→ **Prompt**: Go through the listing below and write out exactly the lines from the one that mentions "The width and" through the one that mentions "Image resolution: width=1015", minus the pictures.

→ **Data shown**:
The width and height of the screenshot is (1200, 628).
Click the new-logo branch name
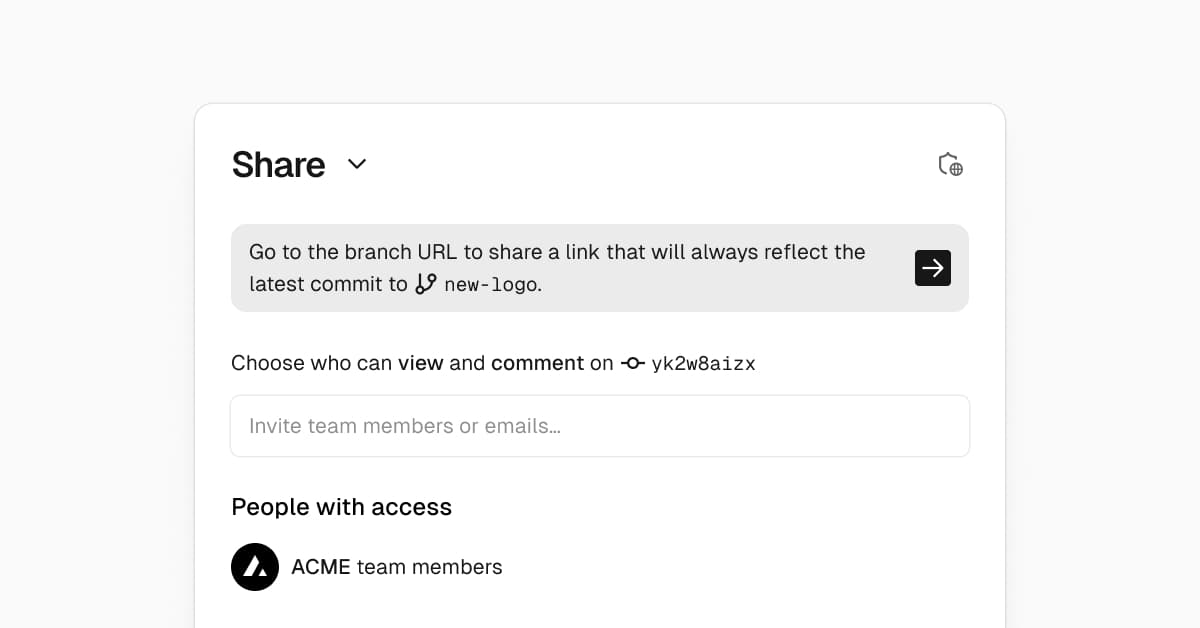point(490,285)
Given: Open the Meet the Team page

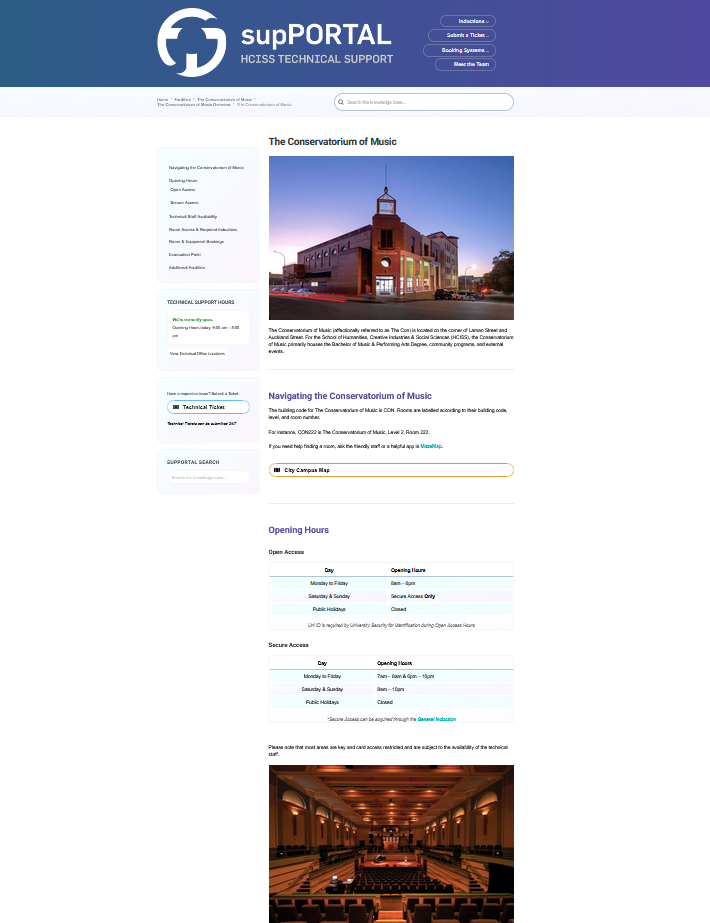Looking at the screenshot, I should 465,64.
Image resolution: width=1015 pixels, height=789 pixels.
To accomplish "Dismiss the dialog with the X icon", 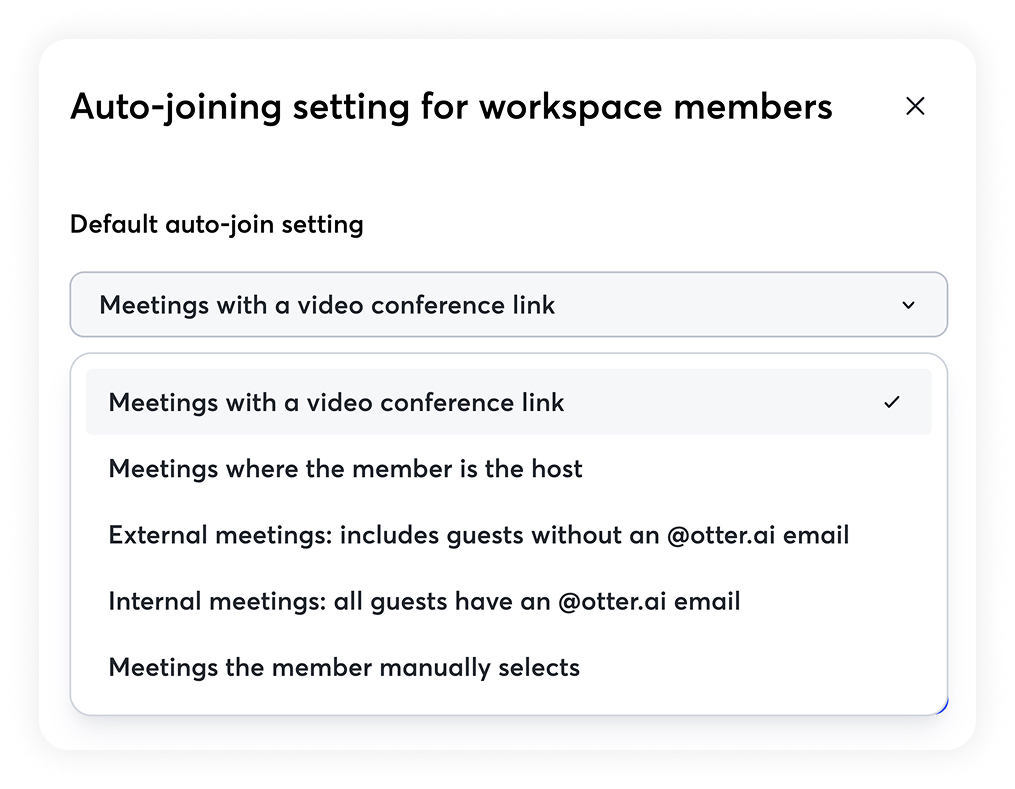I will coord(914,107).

--

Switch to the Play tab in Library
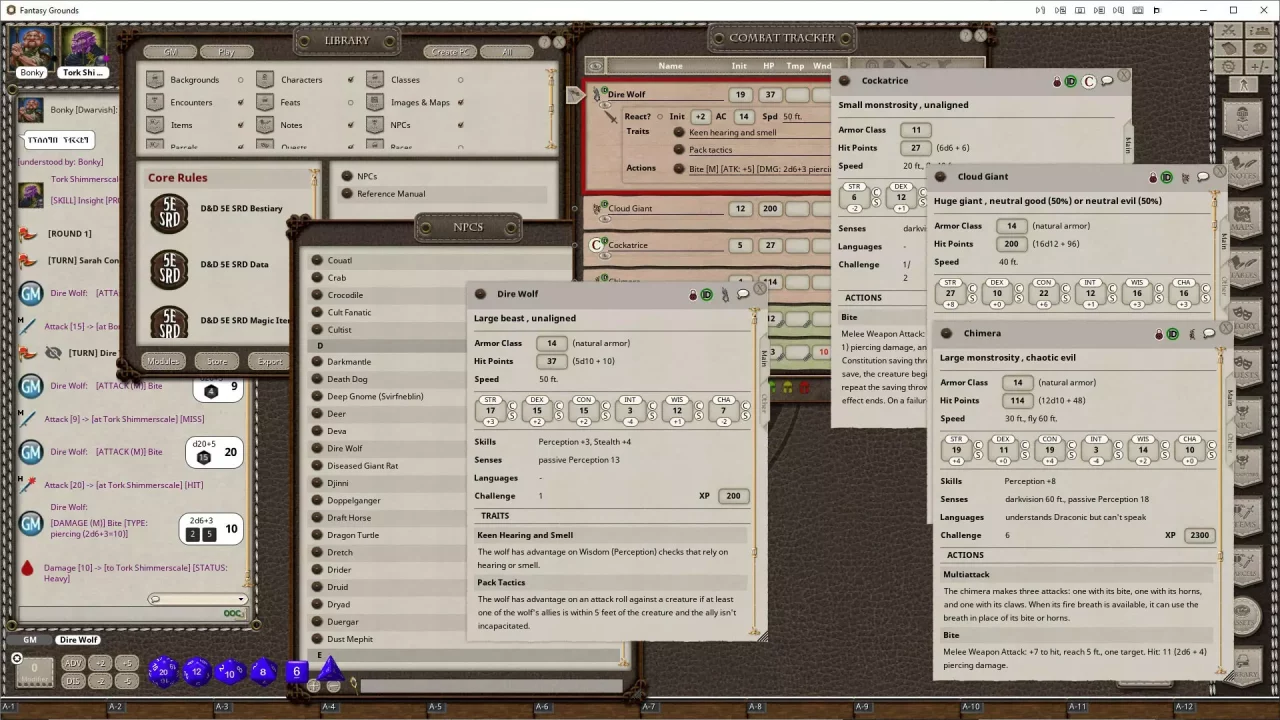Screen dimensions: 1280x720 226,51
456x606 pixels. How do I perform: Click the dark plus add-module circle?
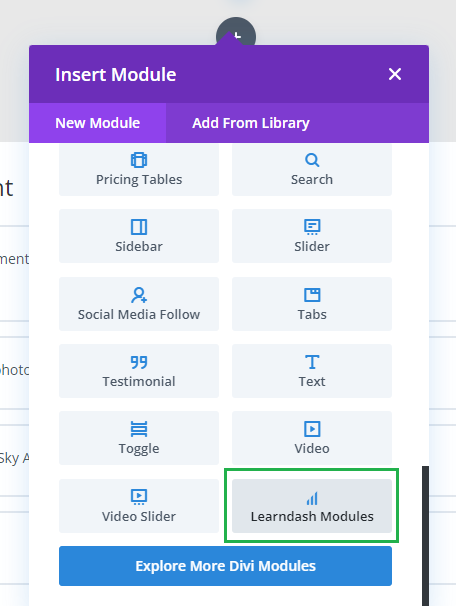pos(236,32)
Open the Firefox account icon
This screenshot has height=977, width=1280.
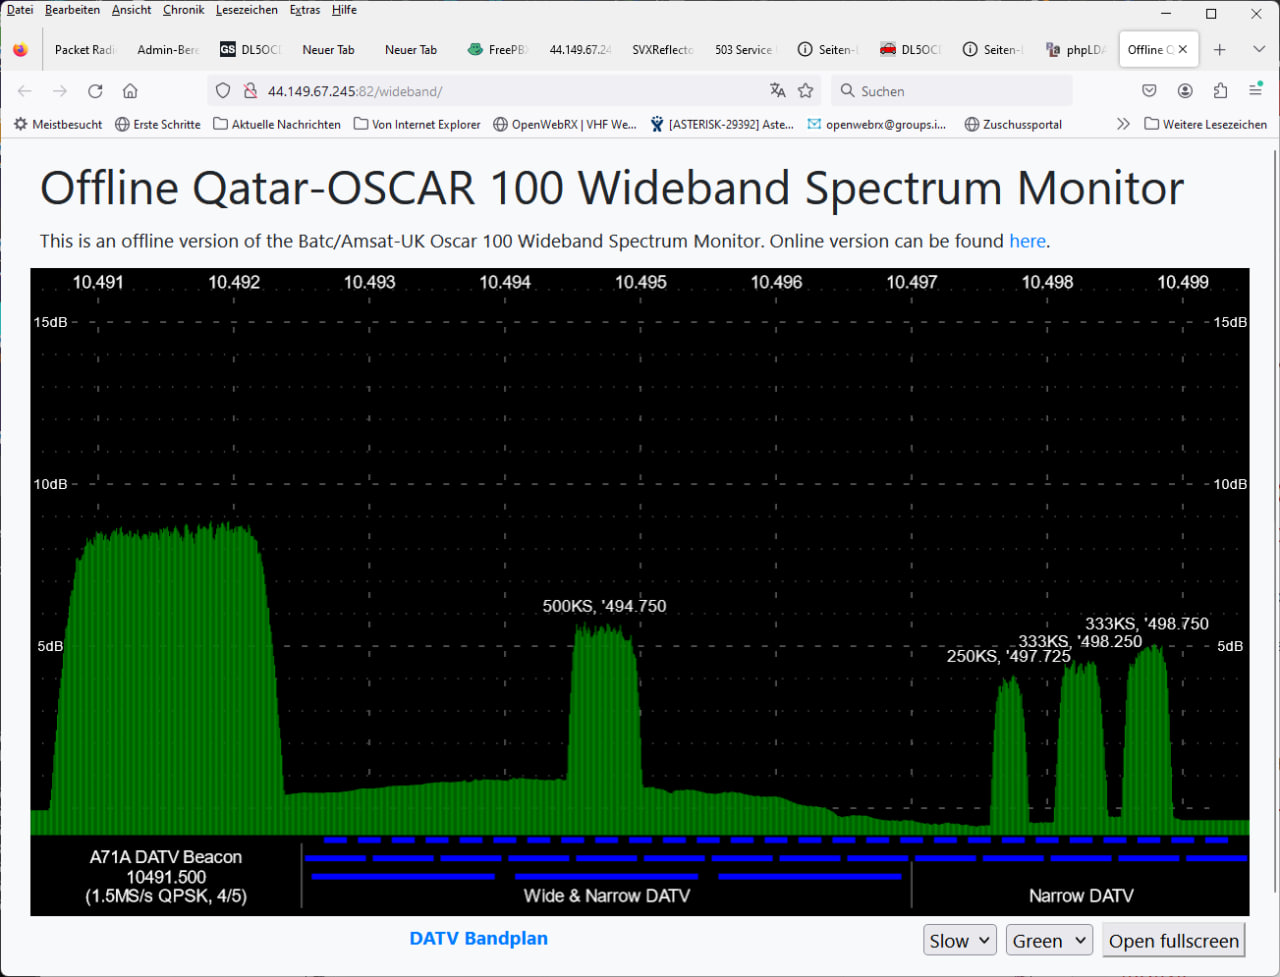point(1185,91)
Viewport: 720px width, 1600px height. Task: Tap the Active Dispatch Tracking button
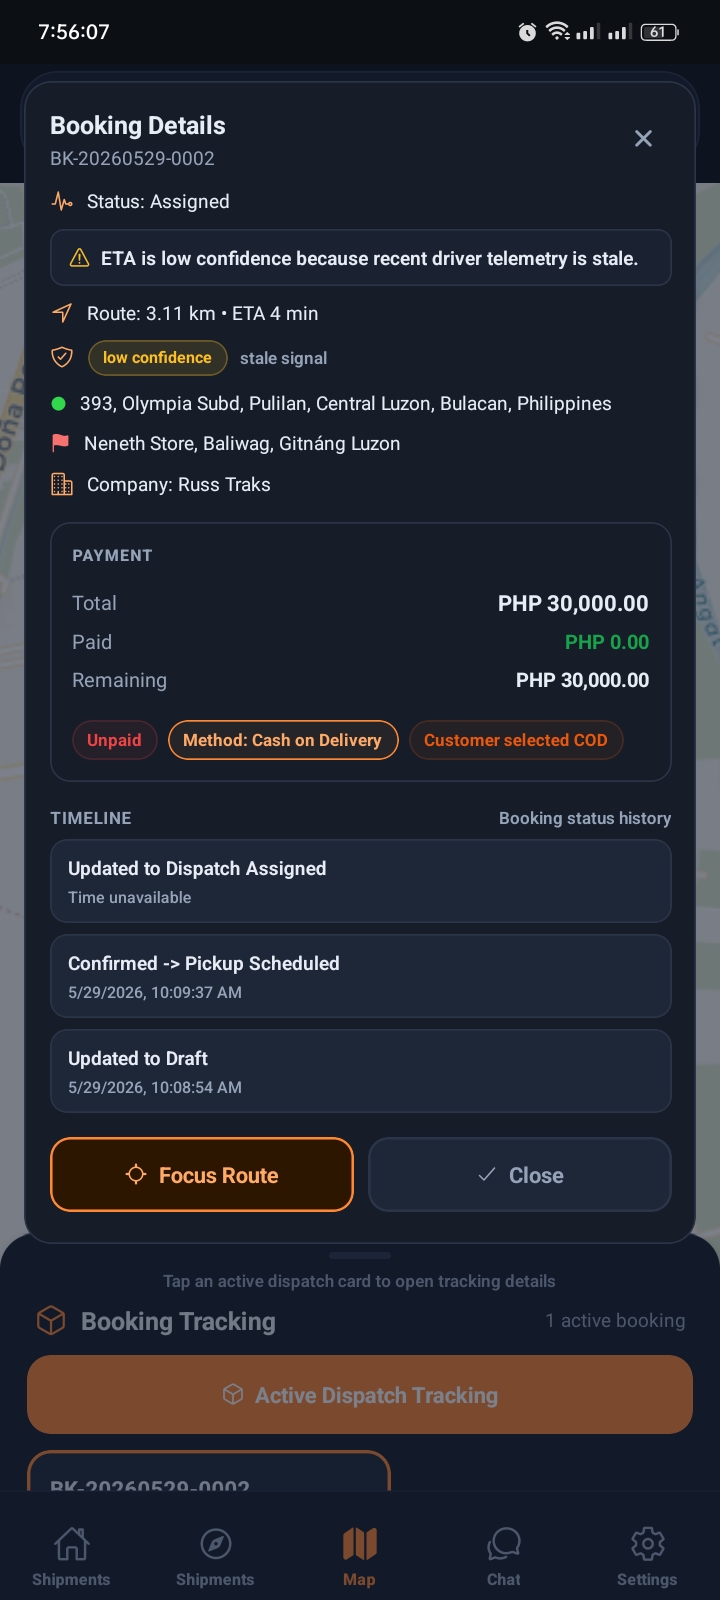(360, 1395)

→ **Response to this exercise**:
The width and height of the screenshot is (1200, 628).
Click the new-logo branch name
point(490,285)
Given: Open the Meet the Team page

Looking at the screenshot, I should 465,64.
Image resolution: width=1015 pixels, height=789 pixels.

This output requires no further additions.